James Harden is a Rocket. First reported by Yahoo’s Adrian Wojnarowski, the NBA’s Sixth Man of the Year last season gets the chance to be a star as a starter on a completely retooled Rocket team alongside Omer Asik and Jeremy Lin.
Harden had rejected a four-year deal worth $53 million at the least, according to Yahoo, signaling a breaking point in the talks. The contract was about $4.5 million less than the maximum contract that could have been offered and Houston — which was openly lobbying Orlando to trade Dwight Howard this summer — has been looking for a major free agent and has the money to offer a max contract.
WHO GETS WHOM?
Houston: Gets James Harden, Cole Aldrich, Lazar Hayward and Daequan Cook.
Oklahoma City: gets Kevin Martin, Jeremy Lamb, future picks from Houston and picks (via Houston) from Dallas and Toronto for the 2013 first round, and a 2013 second-round pick from Charlotte.
Harden’s star power wasn’t dimmed by his role as Oklahoma City’s first man off the bench ever since he was picked No. 3 overall in 2009. He averaged 16.8 points per game last season on 49 percent shooting, a shooting percentage that shot up six percentage points from his sophomore season. His assists, rebounds and three-point shooting percentage all were career highs last season.
What does this do for Oklahoma City? Besides the future flexibility, it provides an opening for Eric Maynor (Maynor tweeted simply “Wow” upon hearing the news) and Perry Jones III to break into the starting lineup as new arrival Martin acclimates to OKC’s offense. Maynor was expected to be in a fight with Reggie Jackson as a backup point guard, but he can play the two more easily than Jackson can. Jones III had a solid Summer League and would give a bigger option at that position who could possibly play at small forward, as well.

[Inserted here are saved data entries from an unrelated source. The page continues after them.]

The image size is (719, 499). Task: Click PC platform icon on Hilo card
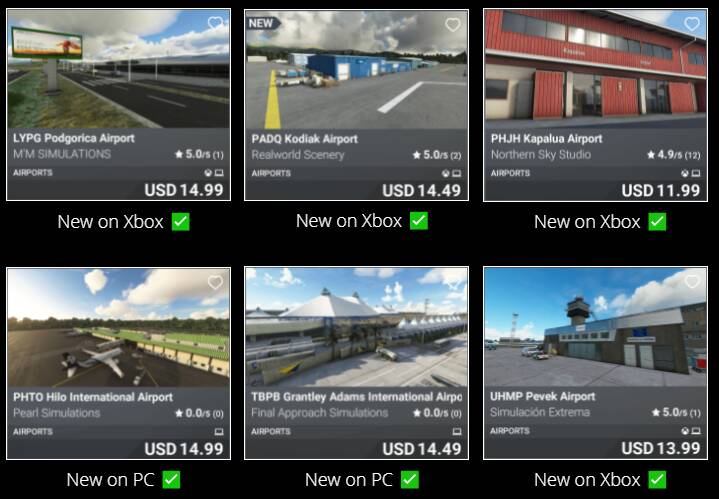219,432
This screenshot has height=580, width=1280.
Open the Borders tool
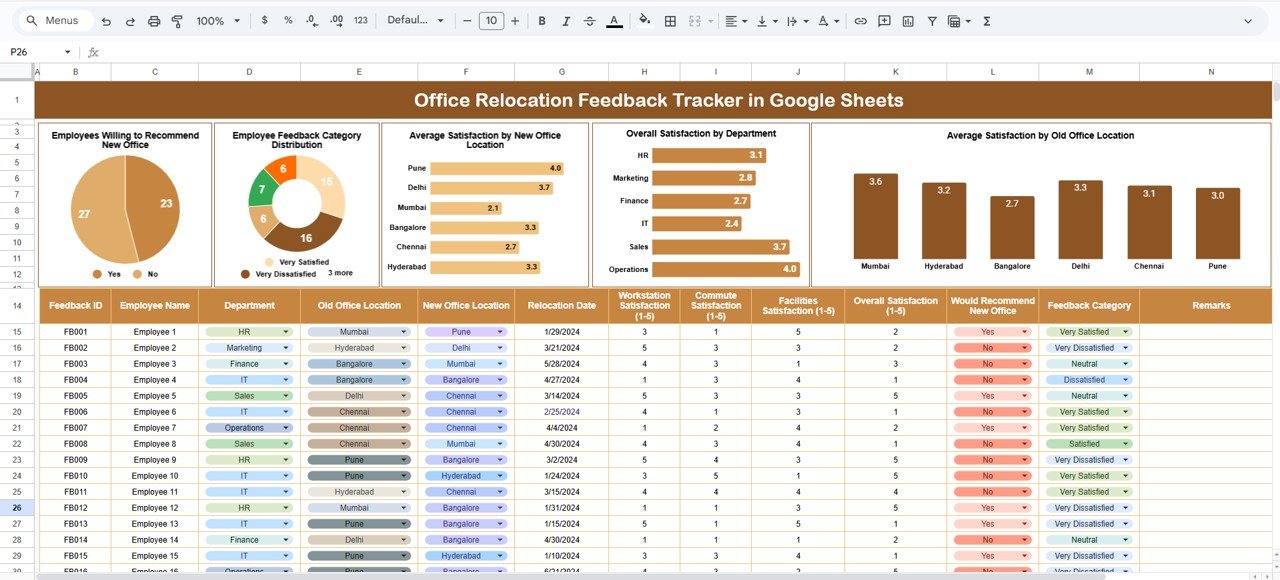tap(670, 21)
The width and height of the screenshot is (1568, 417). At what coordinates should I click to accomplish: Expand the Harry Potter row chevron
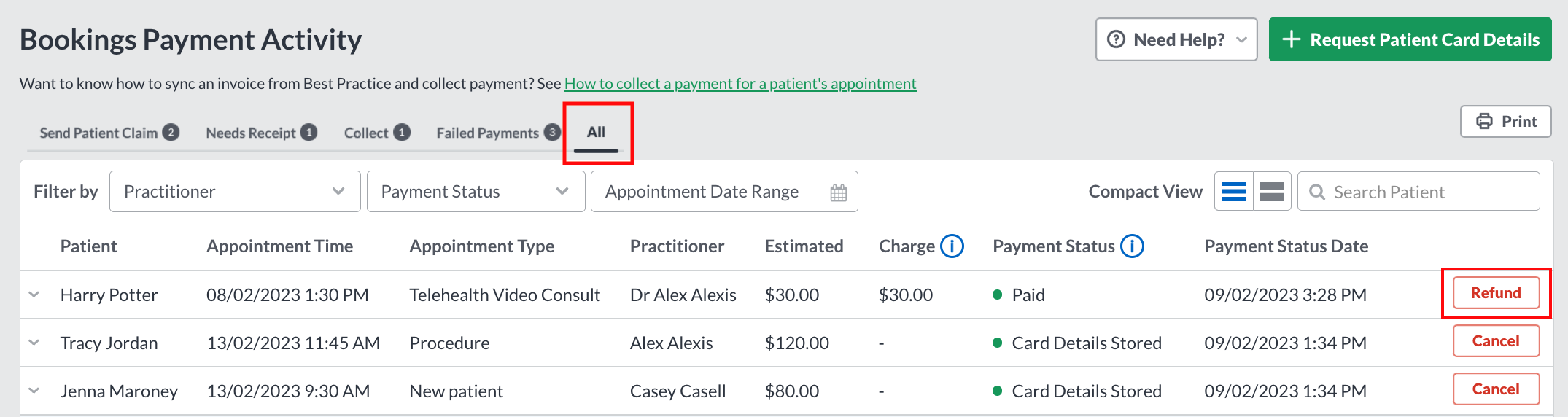pyautogui.click(x=34, y=295)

A number of NBA players reacted on Twitter to the trade, including LeBron James, Harden’s Team USA teammate at this summer’s Olympics.
— LeBron James (@KingJames) October 28, 2012
From personally talking to a half-dozen players this summer, the impression to a man was that Harden would stay and win while still getting a near-max contract. The common refrain, from Ty Lawson to Kyrie Irving, has been that he had the temperament to have delayed gratification as a leading man because of the lure of winning. Whether that or money was the leading factor for the trade it’s unknown right now. It certainly changes the dynamic of the Western Conference title race on the eve of the season’s start.
What do you think?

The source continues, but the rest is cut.